**TEXTE:**

· · · · ·

I. Introduction▲
Issue de l'époque lointaine (au moins 10 ans !) où il n'était pas aisé de faire cohabiter une grosse masse d'informations sur de nombreux raw devices, ventilés sur de non moins nombreux disques, la gestion des fichiers de donnée sous Sybase ASE peut paraître quelque peu complexe au néophyte.
Le prix à payer à ce jour est une mauvaise compréhension de la complexité de la gestion des espaces de stockage du DBA Junior, et la mécompréhension de l'inexistence de deux spécificités présentes déjà dans d'autres SGBDR :
- L'inexistence d'une clause AUTOEXTENT lors de la création de devices (cf. autre article du même auteur) :
- L'incapacité de réduire la taille d'un device ayant été trop largement taillé.
Cet article a pour but d'apporter une solution à la soi-disant impossibilité de réduire un device sous ASE.
II. L'explication historique▲
Sybase ASE (anciennement Sybase SQL Server) permettait en fait de définir avant tout ses espaces de stockage, puis ensuite de tailler dans lesdits espaces les segments nécessaires à chaque base de données.
Il faut garder en mémoire que jusqu'en version 11.9, le seul système de stockage supporté en production était le raw device. Il permettait d'assurer une intégrité des accès disques à ASE (en évitant tout cache OS). Ce raw device était généralement créé par l'administrateur système, et non pas par l'administrateur de la base. Une fois cet espace créé, sa taille ne pouvait varier… ce qui explique que l'autoextension ou la réduction du fichier ne pouvait être une option au niveau de l'instance ASE.
Nous avions donc une application claire de ce que Codd souhaitait : une dissociation claire et nette de la partie logique (base de données, tables) et de la partie physique (devices, fichiers sur disques…).
Ce qui différencie donc ASE de la plupart de ses concurrents, et ce qui explique certaines contraintes, c'est que l'on y crée des devices neutres. Ce n'est qu'à l'affection de zones que l'on détermine leur contenu, et que le contenu peut être variable. C'est d'ailleurs pour cela que le stockage des informations sur les devices se fait dans la table sysdevices de master, puis que c'est ensuite une table de liens master..sysusages qui stocke le partage des devices de sysdevices avec les dbid de sysdatabases.
Microsoft a cassé cette logique dès la version 2000 en rapatriant les informations de stockage dans la base elle-même, et en dissociant fortement les fichiers de données (.mdb) et ceux du journal de transactions (.ldb).
Afin d'éviter d'éventuels verrouillages et des accès disques très prétéritants sur les tables système, le métamodèle de Sybase ASE a toujours tenté de rester le plus normalisé possible. Pour des raisons de performances, l'engineering de Sybase s'est toujours fait un devoir de minimiser les accès sur ces tables. Une insertion dans une table, tant qu'elle ne modifie pas un index, ne provoquera quasi pas d'écriture dans le métamodèle.

· · · · ·

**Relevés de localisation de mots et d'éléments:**

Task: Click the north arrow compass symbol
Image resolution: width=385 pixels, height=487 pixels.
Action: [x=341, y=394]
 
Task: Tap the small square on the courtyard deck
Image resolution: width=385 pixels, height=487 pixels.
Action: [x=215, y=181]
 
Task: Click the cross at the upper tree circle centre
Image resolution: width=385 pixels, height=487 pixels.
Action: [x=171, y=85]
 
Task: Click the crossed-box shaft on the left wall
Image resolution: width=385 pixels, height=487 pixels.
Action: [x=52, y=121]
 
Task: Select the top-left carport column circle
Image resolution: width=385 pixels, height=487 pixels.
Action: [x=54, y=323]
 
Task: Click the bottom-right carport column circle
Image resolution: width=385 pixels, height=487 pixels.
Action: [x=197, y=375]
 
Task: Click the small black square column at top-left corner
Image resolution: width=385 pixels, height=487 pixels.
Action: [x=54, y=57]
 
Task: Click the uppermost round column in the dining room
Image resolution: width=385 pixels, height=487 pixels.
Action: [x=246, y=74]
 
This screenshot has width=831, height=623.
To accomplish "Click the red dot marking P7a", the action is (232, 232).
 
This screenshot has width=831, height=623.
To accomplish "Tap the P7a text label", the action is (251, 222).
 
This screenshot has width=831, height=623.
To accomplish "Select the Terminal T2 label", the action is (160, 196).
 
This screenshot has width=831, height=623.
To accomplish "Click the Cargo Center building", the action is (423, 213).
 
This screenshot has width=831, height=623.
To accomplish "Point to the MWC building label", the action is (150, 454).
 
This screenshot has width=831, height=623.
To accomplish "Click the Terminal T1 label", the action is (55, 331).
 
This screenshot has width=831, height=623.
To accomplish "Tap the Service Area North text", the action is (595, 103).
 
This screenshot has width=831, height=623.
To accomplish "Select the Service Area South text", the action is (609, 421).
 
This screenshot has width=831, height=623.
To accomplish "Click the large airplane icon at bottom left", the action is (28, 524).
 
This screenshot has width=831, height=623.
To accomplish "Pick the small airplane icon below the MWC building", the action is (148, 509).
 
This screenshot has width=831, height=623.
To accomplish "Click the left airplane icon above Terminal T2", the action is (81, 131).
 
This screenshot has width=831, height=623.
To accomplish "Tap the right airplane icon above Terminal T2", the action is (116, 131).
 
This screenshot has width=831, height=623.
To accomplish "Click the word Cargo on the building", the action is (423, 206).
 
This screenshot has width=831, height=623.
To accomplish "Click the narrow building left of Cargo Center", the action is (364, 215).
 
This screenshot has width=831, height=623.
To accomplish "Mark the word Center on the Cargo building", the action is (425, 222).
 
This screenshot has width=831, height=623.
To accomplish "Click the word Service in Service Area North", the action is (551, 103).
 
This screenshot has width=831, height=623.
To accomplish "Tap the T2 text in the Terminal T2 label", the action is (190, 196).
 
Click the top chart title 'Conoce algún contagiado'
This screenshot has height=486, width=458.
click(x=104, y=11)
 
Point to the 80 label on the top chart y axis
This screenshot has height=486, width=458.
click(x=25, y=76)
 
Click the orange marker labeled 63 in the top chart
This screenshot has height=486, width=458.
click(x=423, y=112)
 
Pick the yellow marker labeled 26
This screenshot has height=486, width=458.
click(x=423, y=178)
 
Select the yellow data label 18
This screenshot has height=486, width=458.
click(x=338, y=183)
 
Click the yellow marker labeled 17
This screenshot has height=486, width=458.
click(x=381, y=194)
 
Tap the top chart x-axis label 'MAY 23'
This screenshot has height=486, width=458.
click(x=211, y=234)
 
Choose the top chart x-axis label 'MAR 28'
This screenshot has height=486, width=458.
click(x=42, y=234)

· · · · ·

**VOTRE TRAVAIL:**
**A.** Dites si chacune des affirmations suivantes concorde avec le texte sur Sybase ASE, par oui ou non, en citant les mots du texte qui tranchent. (i) Jusqu'en version 11.9, le raw device était le seul système de stockage supporté en production. (ii) Le raw device était généralement créé par l'administrateur de la base. (iii) Les informations sur les devices sont stockées dans la table sysdevices de master.
**B.** Reprenez le texte sur Sybase ASE et poursuivez-le à partir de sa dernière phrase.

**RÉPONSES ATTENDUES:**
**A.**
(i) Oui : « jusqu'en version 11.9, le seul système de stockage supporté en production était le raw device ».
(ii) Non : « Ce raw device était généralement créé par l'administrateur système, et non pas par l'administrateur de la base. »
(iii) Oui : « le stockage des informations sur les devices se fait dans la table sysdevices de master ».

**B.**
C'est pour cette raison principale que vous ne trouverez pas, comme chez Oracle avec sa vue DBA_SEGMENTS, une liste référençant l'adresse de toutes les pages allouées pour un objet. Sous ASE, tout est chaînage de pages. Dans les tables systèmes, et principalement dans sysindexes, ne sont stockées que quelques informations concernant l'adressage du début du chaînage. Si l'on souhaite obtenir des informations sur le chaînage complet d'un objet, ce sont des outils lents et gourmands tels que dbcc page, dbcc pglinkage … qu'il faut alors utiliser.
Cet état de fait est la raison pour laquelle le rétrécissement d'un segment, et de fait d'un device, n'est pas quelque chose de supporté sous ASE.
Pour réduire un device en dessus de ce qui lui est alloué, il « suffit » de mettre sa valeur high à la valeur souhaitée. Si des segments lui sont déjà attribués, il faudra avant tout aller vider ces segments… ou s'assurer qu'ils soient vides… avant de corriger dans sysusages.
III. Réduction de la taille d'un device▲
Comme je l'ai spécifié plus haut, c'est la table master..sysusages que nous allons devoir traiter ici.
Il faut envisager, pour un dbid spécifique et par ordre de lstart, les couches de segments comme des couches d'un sandwich.
- Il est possible de compacter deux couches conjointes de même nature.
- Il est possible de supprimer une couche supérieure du sandwich si elle ne contient rien.
- Il n'est pas possible de modifier une couche ayant hébergé un segment system.
Comme vous pouvez le voir plus haut dans les tables systèmes, depuis la version 15, le lien entre sysusages et sysdevices ne se fait plus sur la liaison vstart between low and high, mais directement sur une clé vdevno (le low étant à 0). Selon votre version, vous aurez donc besoin de corriger ce qui suit par conséquent.
La procédure stockée sp_helpdb ne nous renseigne que partiellement puisqu'elle ne fait le distinguo qu'entre data et log segments.
Afin de déterminer le contenu en segments d'un fragment de fichier, il faut se baser sur la colonne master..sysusages.segmap qui est un masque de bits et sur la table syssegments de chaque base.
Notons la clause de jointure entre syssegments et sysusages qui permet de détecter quel segment se trouve sur quel fragment de device.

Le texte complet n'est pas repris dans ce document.